→ What to work on
Using the records below, count the lines containing "Футболка" and give only the total.

→ Provided data

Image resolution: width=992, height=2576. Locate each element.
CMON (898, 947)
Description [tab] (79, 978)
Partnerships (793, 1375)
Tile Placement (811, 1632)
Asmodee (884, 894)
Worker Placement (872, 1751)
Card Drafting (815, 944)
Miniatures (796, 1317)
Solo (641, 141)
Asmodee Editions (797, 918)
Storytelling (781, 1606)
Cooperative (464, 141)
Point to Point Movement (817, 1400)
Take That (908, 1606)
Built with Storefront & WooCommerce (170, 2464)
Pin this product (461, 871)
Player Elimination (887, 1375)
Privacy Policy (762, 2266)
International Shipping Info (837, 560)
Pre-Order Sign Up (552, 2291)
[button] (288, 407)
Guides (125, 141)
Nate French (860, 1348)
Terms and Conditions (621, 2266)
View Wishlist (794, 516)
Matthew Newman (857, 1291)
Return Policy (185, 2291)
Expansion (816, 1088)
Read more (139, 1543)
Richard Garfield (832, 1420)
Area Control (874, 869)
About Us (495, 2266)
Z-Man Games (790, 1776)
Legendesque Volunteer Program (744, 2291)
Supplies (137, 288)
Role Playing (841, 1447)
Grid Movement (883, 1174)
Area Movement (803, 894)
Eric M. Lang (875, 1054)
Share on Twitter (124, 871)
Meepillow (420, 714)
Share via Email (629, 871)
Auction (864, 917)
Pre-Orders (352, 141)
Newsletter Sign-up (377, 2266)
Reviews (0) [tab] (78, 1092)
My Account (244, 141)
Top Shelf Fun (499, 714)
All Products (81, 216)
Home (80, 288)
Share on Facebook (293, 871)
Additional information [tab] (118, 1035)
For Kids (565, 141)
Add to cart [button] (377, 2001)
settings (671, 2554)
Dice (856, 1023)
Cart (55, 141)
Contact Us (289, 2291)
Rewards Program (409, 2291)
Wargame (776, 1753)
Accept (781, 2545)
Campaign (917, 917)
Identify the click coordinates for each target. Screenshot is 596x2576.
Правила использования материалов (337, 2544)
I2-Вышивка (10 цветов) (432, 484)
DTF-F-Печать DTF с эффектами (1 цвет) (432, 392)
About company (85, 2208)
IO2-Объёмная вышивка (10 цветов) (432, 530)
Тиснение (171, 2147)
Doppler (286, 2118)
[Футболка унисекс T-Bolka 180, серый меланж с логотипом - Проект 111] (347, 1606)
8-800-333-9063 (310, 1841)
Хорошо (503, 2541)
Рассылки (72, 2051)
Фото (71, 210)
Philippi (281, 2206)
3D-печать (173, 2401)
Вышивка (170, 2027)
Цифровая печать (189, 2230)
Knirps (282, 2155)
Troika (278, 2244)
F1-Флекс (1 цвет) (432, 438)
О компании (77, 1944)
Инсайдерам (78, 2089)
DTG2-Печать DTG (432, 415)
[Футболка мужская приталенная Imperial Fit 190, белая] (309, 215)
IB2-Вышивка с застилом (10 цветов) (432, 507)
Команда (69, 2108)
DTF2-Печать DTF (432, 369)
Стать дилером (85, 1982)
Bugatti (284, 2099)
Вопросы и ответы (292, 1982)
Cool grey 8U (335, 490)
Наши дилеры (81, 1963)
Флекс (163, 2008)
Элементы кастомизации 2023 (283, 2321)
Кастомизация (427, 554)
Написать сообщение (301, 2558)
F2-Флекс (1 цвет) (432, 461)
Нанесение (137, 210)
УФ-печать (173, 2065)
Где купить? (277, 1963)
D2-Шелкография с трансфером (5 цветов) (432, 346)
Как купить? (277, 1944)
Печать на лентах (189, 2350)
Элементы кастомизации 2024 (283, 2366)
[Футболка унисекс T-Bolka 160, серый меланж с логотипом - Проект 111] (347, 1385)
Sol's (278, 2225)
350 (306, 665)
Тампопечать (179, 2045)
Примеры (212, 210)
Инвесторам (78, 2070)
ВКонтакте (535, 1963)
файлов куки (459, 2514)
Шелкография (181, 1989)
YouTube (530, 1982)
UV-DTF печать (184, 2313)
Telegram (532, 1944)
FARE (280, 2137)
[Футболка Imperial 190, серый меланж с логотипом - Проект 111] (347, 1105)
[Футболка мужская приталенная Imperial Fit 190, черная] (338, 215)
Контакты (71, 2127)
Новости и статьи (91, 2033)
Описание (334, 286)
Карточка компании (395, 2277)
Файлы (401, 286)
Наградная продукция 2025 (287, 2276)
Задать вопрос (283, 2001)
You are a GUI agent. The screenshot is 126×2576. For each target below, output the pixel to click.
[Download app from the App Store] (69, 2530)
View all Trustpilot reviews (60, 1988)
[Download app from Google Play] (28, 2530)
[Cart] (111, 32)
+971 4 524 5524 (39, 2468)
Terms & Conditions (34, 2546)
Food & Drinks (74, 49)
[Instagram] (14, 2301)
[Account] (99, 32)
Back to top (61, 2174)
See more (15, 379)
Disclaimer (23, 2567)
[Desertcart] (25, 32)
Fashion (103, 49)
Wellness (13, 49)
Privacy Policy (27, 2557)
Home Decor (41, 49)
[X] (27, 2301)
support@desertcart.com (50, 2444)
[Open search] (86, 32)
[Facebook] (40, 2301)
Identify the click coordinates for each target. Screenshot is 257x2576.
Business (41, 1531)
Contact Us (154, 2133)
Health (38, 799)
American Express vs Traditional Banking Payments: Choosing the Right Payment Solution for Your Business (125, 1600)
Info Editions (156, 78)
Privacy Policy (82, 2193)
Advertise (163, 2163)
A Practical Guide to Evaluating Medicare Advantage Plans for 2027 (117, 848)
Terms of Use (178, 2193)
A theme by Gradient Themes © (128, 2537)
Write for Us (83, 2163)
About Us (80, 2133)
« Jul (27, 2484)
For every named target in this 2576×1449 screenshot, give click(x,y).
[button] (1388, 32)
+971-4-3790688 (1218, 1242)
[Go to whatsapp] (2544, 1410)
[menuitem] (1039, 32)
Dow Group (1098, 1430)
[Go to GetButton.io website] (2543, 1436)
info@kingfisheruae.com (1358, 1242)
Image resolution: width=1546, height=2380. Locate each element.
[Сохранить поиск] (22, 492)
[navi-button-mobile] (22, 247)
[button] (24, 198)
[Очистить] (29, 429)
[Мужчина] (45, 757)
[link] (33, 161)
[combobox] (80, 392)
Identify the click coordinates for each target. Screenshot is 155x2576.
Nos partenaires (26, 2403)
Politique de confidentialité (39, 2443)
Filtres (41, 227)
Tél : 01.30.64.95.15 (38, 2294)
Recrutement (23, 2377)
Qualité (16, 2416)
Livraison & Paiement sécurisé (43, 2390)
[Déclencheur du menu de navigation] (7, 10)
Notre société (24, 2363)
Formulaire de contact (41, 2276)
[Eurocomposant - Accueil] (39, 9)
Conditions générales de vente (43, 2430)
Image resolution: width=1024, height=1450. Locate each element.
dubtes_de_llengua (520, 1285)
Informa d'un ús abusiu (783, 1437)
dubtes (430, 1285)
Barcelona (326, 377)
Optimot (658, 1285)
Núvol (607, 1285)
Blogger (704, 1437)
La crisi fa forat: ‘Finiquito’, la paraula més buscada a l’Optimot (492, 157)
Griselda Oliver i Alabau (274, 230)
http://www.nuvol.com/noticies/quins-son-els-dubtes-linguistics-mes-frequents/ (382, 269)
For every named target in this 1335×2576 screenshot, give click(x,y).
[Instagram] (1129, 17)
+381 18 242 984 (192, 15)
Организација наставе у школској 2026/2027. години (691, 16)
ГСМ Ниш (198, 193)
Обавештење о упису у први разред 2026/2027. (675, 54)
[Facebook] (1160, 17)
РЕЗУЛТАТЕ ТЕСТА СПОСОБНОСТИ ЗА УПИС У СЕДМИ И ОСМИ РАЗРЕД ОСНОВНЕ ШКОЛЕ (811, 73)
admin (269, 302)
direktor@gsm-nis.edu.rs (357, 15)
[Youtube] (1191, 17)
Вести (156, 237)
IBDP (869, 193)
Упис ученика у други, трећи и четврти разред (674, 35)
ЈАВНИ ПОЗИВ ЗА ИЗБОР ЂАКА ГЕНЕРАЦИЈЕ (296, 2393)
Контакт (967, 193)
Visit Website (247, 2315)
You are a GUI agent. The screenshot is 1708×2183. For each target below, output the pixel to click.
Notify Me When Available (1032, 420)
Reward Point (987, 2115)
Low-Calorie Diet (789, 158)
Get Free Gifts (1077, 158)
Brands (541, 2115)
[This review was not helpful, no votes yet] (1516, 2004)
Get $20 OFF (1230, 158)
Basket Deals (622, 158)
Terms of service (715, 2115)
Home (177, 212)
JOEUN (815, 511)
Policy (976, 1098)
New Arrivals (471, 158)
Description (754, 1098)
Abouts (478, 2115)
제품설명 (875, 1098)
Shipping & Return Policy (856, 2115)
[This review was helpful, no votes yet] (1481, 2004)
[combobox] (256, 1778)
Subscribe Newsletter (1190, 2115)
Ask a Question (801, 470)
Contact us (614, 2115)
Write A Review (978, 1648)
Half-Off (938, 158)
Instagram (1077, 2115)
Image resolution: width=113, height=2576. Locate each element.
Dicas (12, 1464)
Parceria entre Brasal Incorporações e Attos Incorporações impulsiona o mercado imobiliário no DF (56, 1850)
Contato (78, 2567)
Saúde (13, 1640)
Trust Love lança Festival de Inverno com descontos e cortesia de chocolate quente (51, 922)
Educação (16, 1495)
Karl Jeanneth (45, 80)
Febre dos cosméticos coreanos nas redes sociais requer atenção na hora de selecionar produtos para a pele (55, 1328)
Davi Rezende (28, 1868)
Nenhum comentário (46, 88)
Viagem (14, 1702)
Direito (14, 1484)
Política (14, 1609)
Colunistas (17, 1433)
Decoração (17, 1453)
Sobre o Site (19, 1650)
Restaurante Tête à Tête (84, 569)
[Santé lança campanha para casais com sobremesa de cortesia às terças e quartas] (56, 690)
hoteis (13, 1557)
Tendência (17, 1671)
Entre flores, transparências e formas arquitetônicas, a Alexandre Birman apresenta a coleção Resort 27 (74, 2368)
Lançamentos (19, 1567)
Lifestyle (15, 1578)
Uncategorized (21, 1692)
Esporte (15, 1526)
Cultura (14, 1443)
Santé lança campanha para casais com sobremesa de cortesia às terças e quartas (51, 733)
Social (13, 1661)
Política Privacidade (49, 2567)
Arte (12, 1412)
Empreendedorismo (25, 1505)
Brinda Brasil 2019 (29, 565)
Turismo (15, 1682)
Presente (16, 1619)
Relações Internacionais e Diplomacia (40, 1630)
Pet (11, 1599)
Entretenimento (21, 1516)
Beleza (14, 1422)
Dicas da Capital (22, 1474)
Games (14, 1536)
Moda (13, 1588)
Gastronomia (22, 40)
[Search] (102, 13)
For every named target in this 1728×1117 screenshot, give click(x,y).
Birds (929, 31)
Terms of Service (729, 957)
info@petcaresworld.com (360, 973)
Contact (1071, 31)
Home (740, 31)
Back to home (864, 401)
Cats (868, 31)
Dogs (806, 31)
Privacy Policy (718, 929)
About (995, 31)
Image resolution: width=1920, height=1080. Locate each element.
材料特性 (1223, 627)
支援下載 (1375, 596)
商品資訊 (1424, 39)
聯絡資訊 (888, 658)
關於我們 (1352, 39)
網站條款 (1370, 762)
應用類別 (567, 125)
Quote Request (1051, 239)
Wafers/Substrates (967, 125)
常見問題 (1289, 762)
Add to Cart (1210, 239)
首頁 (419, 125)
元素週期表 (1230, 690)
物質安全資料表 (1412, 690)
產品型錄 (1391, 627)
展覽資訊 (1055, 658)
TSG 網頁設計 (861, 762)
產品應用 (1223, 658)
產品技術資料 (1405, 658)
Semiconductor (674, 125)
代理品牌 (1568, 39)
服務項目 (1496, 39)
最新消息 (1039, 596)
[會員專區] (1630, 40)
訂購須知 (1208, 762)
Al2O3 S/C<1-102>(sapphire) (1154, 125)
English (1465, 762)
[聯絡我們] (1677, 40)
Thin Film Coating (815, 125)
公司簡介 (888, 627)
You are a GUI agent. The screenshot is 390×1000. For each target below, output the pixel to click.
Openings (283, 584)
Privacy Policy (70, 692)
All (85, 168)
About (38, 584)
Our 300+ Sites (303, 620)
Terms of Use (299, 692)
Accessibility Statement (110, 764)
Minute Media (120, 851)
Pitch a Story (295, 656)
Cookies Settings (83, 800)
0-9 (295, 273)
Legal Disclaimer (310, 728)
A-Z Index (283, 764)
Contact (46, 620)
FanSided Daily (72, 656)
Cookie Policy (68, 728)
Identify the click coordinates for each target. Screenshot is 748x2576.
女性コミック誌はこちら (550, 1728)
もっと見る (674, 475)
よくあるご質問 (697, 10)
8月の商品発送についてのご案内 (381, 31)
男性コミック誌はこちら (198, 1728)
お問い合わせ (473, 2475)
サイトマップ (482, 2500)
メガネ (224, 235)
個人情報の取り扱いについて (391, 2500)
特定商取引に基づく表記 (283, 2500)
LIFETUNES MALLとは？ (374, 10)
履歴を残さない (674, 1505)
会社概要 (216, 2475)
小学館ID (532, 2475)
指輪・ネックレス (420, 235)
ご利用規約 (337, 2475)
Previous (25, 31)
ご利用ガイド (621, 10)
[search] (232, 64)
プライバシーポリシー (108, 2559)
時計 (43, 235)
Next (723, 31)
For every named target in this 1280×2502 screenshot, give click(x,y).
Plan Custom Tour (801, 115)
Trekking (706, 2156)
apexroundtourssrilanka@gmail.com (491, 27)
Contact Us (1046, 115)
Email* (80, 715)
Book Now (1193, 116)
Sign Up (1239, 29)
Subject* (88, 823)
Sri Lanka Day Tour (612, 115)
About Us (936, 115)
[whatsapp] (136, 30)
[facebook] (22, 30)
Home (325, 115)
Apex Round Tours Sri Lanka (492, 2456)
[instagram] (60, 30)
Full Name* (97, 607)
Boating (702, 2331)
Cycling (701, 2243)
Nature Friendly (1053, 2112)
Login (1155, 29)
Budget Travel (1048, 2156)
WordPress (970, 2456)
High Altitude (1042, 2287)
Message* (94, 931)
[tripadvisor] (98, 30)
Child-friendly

→ Output for this task
5